The PEEPA board disqualified the tender bid citing conflict of interest. One of the board members, Parks Tafa, is a senior partner at Collins and Newman and a board member at Stanbic.
A few months ago, PEEPA placed adverts in the media inviting interested companies to bid for shares in the privatisation of the BTC.
PEEPA has since announced plans to privatize BTC immediately after Air Botswana. This week, however, there was talk that PEEPA may withdraw the initial invitation tender and place fresh adverts to avoid possible lawsuits by the disqualified consortium.

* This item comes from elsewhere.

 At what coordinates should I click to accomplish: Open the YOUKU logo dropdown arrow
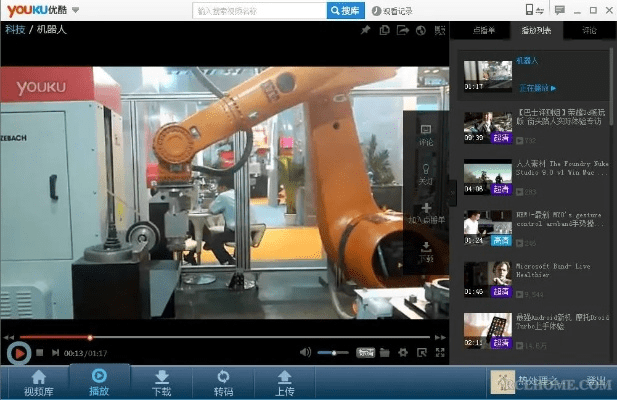click(x=76, y=10)
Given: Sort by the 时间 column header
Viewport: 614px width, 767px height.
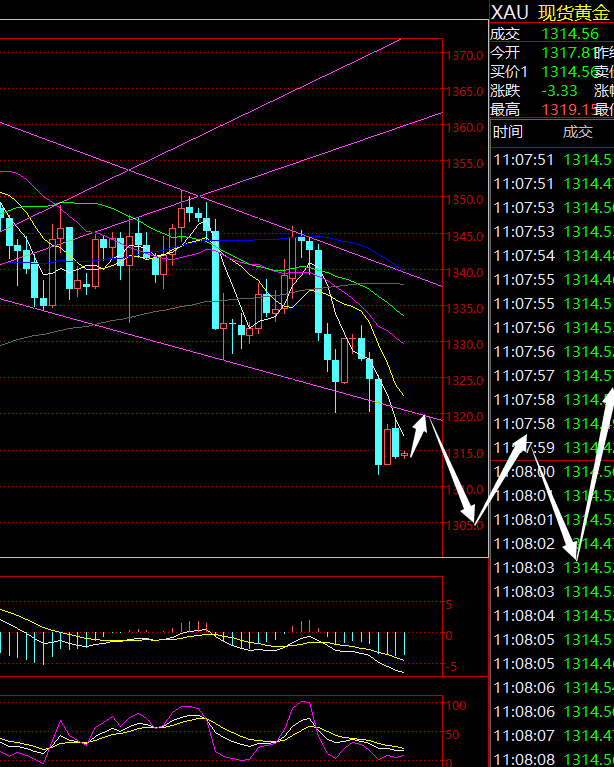Looking at the screenshot, I should (507, 131).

Tafa is understood to be arguing that he was unfairly discriminated against and that the other competing consortium, featuring Barclays Bank Botswana and ABSA Bank, should also be disqualified because the chairperson of Barclay Bank Botswana, Blackie Marole, is also chairperson of PEEPA.

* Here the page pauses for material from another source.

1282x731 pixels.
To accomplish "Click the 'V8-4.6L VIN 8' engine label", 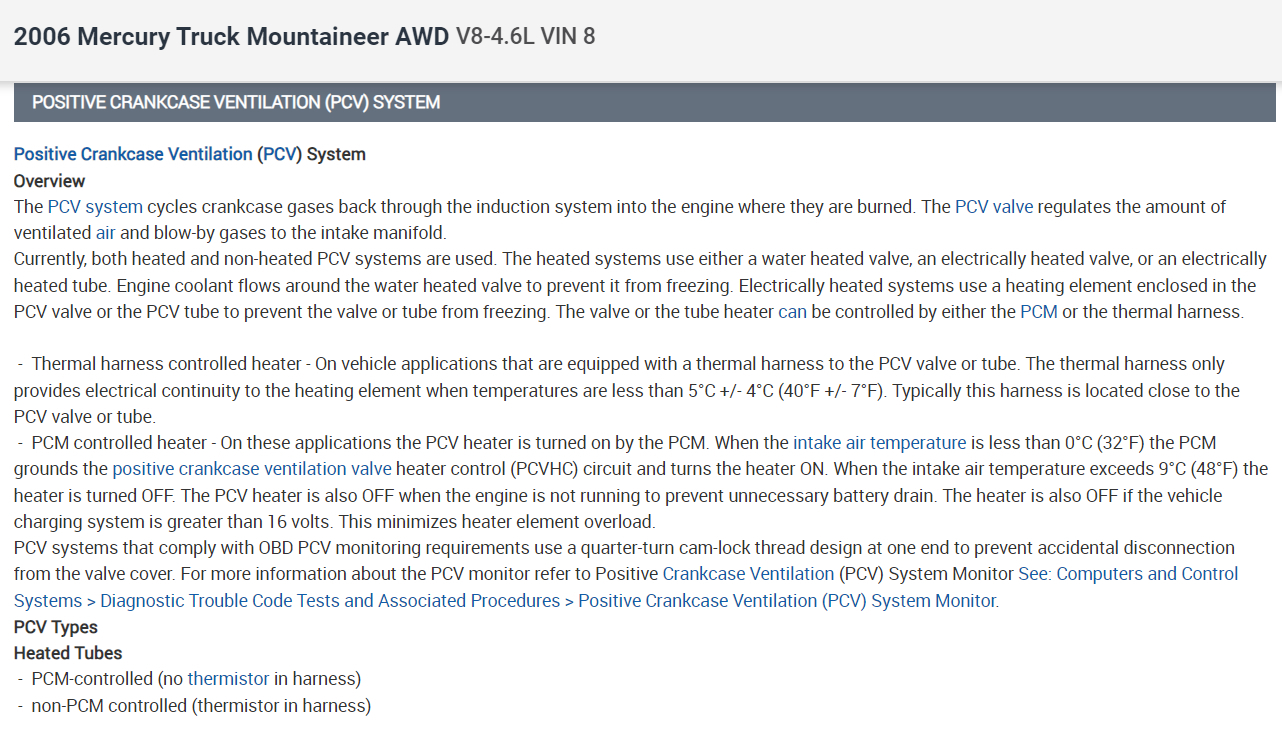I will point(525,37).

The aggrieved parties have already taken up the issue with Vice President Ian Khama. Although PEEPA seems to have caved in to threats of litigation, some board members feel that Tafa’s case is different from that of Marole because while Tafa is a shareholder in Collins and Newman, Marole does not have any shares in Barclays Bank Botswana.
This is the second time Tafa and his law firm, Collins and Newman, have been embroiled in a privatization conflict of interest controversy.

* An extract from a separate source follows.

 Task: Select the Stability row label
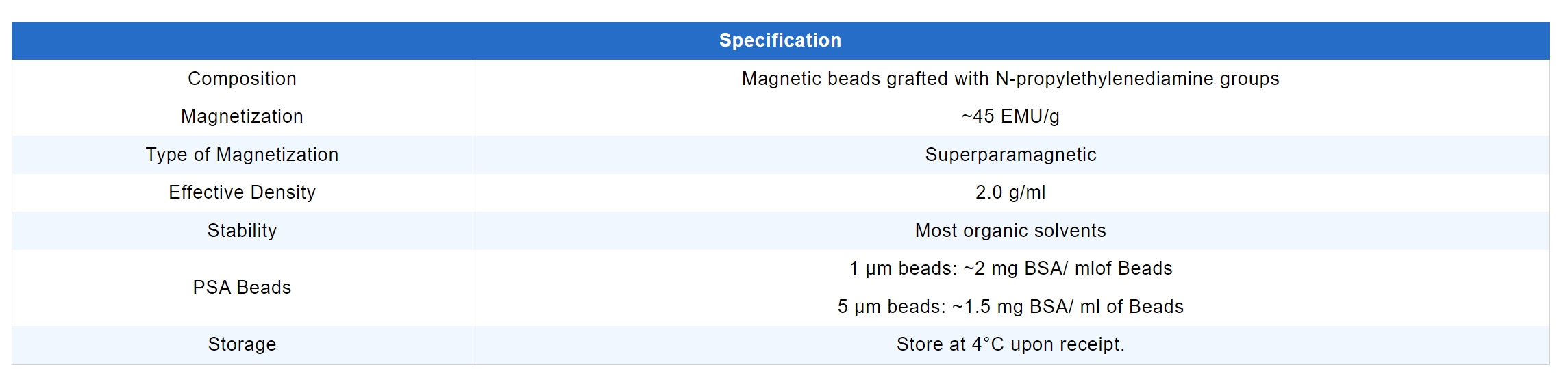click(x=242, y=231)
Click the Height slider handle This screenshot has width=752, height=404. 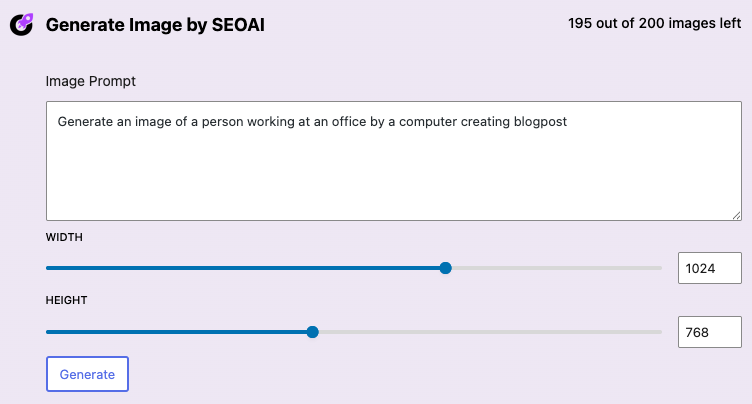(x=312, y=332)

Sometime last year, PEEPA Chief Executive Officer, Joshua Galeforolwe, launched a veiled attack against Tafa and Collins and Newman, charging that “on a matter of principle” he found it unacceptable that certain people who sit on the board of PEEPA should have direct dealings with some of the agencies.
Documents passed to The Sunday Standard reveal that Collins and Newman acted as a legal representative in two of five transactions which have been placed before PEEPA.
In an earlier interview with Tafa, he said the allegations leveled against him were “outrageous.”
Tafa said he never solicited business from PEEPA, nor used his influence, as director, to divert business to Collins and Newman.
The Sunday Standard was able to raise a copy of the minutes from a meeting where PEEPA board members discussed the registration of a privatization trust fund which would warehouse shares of privatized public institutions to be bought by citizens at leisure.
According to the minutes, management advised that “the recruitment of an adviser to work on the project was due to commence in September, while the preparation of a trust deed was scheduled to commence in December for ultimate approval by the board in January 2006.” Concern was expressed that this scheduling was inordinately long for a project as simple as a trust deed especially since there were already precedents from the CEDA and Venture Capital that would be utilized.
The board accordingly directed that management needed not go through any elaborate tendering procedure for the recruitment of an adviser.
Management was to engage a lawyer with a view to expediting work to ensure that the Deed was ready in time for government to commit funds to the trust when the budget speech was made in February 2006.
The result of the meeting was a letter from Galeforolwe to another Collins and Newman partner, Lawrence Khupe, commissioning him to register the Deed.
On the upside, although PEEPA had budgeted P4 million for the legal costs, Collins and Newman billed PEEPA only P6 000.
“It does not mean that as a PEEPA lawyer I have to stop practicing law; that would be very bizarre. What it means is that I have to declare my interests and ensure that my interests do not work to the detriment of the company I work for as Director,” Tafa told The Sunday Standard at the time.
Galeforolwe was, however, unhappy that this constituted conflict of interest and warned that this planted “the seeds of future discord.”
The Sunday Standard was, however, able to raise a copy of the PEEPA “Directors Declaration of interest” in which Tafa declared his interest in Collins and Newman.
Galeforolwe was also unhappy that Collins and Newman was also Botswana Vaccine Institute’s legal advisor in a case in which the government-owned Vat Lab was trying to raise P100 million for the bond.